BEGIN EXERCISE INPUT

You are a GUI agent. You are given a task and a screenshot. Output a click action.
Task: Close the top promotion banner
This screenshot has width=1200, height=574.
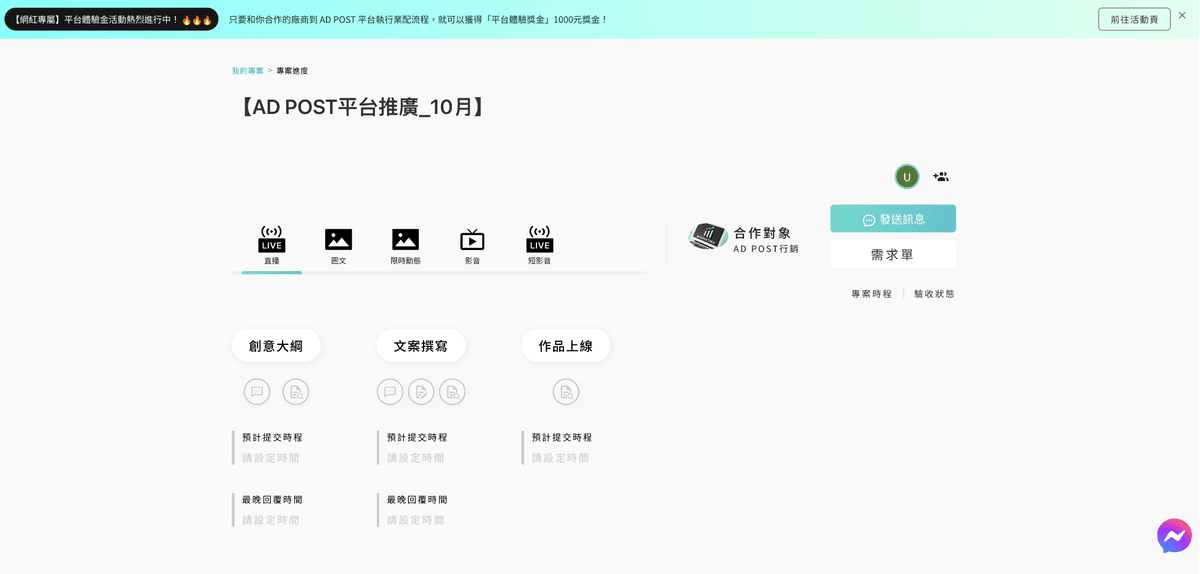pos(1182,16)
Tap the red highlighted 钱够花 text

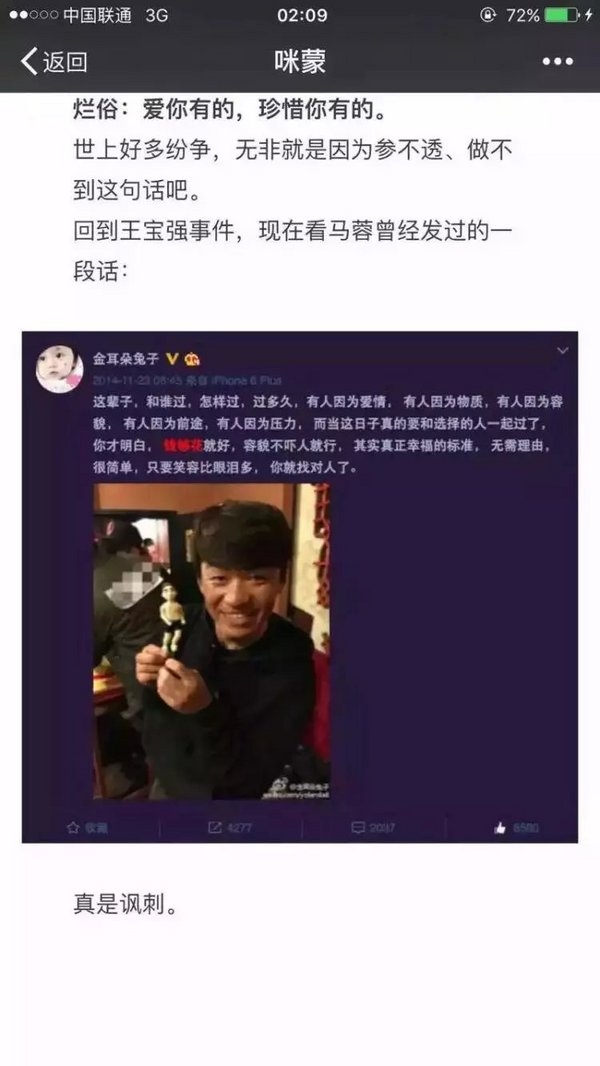point(183,446)
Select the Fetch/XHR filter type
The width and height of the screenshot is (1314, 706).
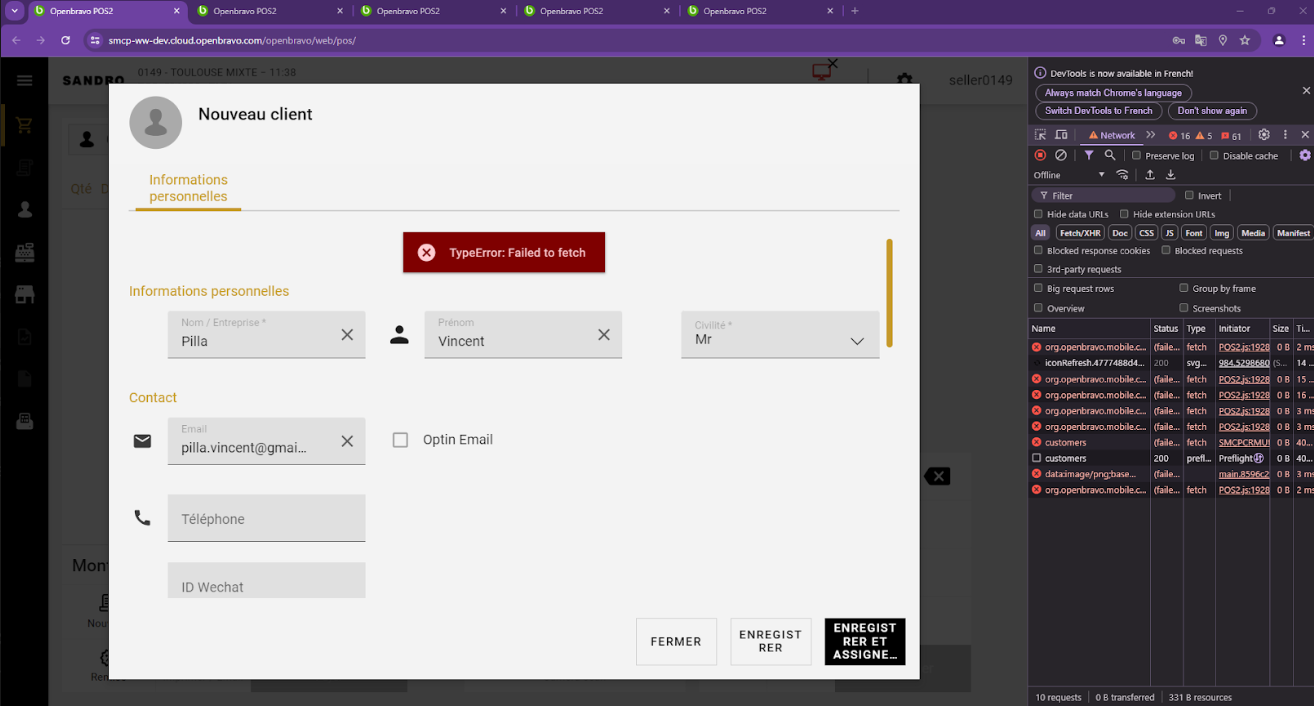pyautogui.click(x=1079, y=233)
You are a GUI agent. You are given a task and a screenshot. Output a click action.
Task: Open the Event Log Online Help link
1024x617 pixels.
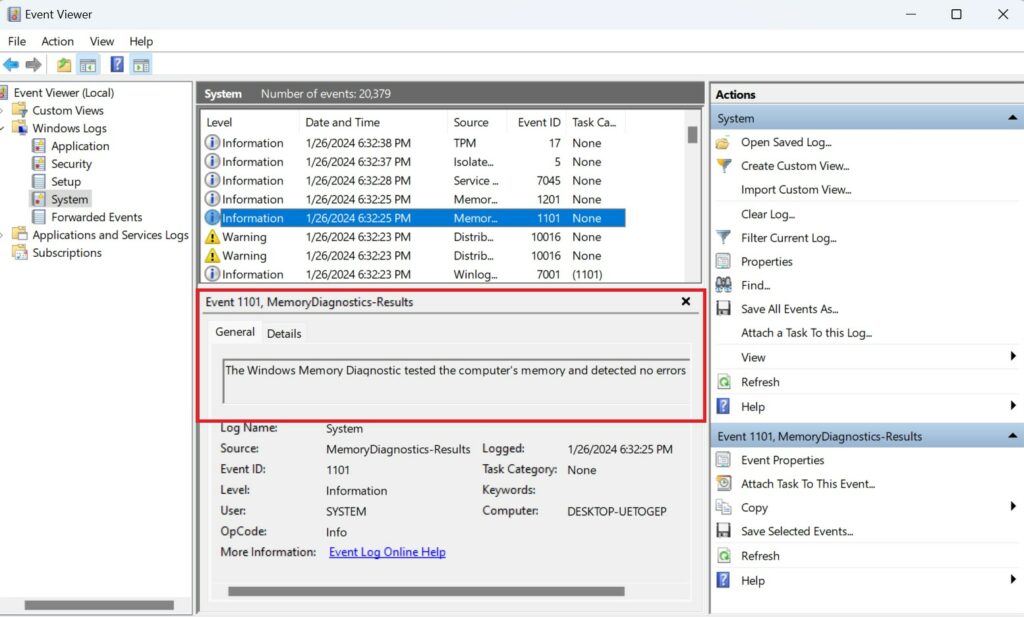[386, 551]
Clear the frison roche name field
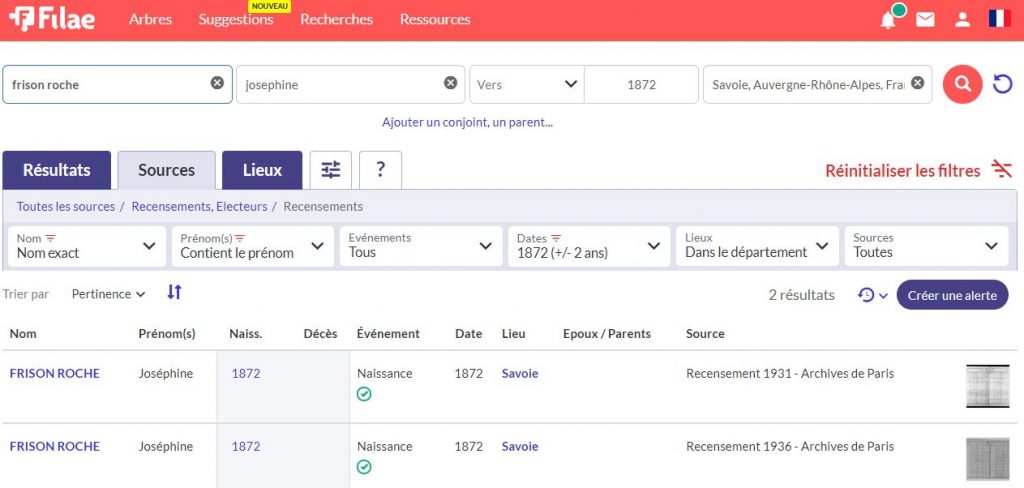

END EXERCISE INPUT

** ABOUT THIS TASK **
Using the material above, return every line exactly as it appears, minus the pictures.

** ANSWER BOX **
You are a GUI agent. You are given a task and a screenshot. Output a click action.
Task: Close the top promotion banner
This screenshot has width=1200, height=574.
pos(1182,16)
Tap the red highlighted 钱够花 text

point(183,446)
Select the Fetch/XHR filter type
The width and height of the screenshot is (1314, 706).
pyautogui.click(x=1079, y=233)
You are a GUI agent. You are given a task and a screenshot. Output a click action.
Task: Open the Event Log Online Help link
1024x617 pixels.
[386, 551]
Clear the frison roche name field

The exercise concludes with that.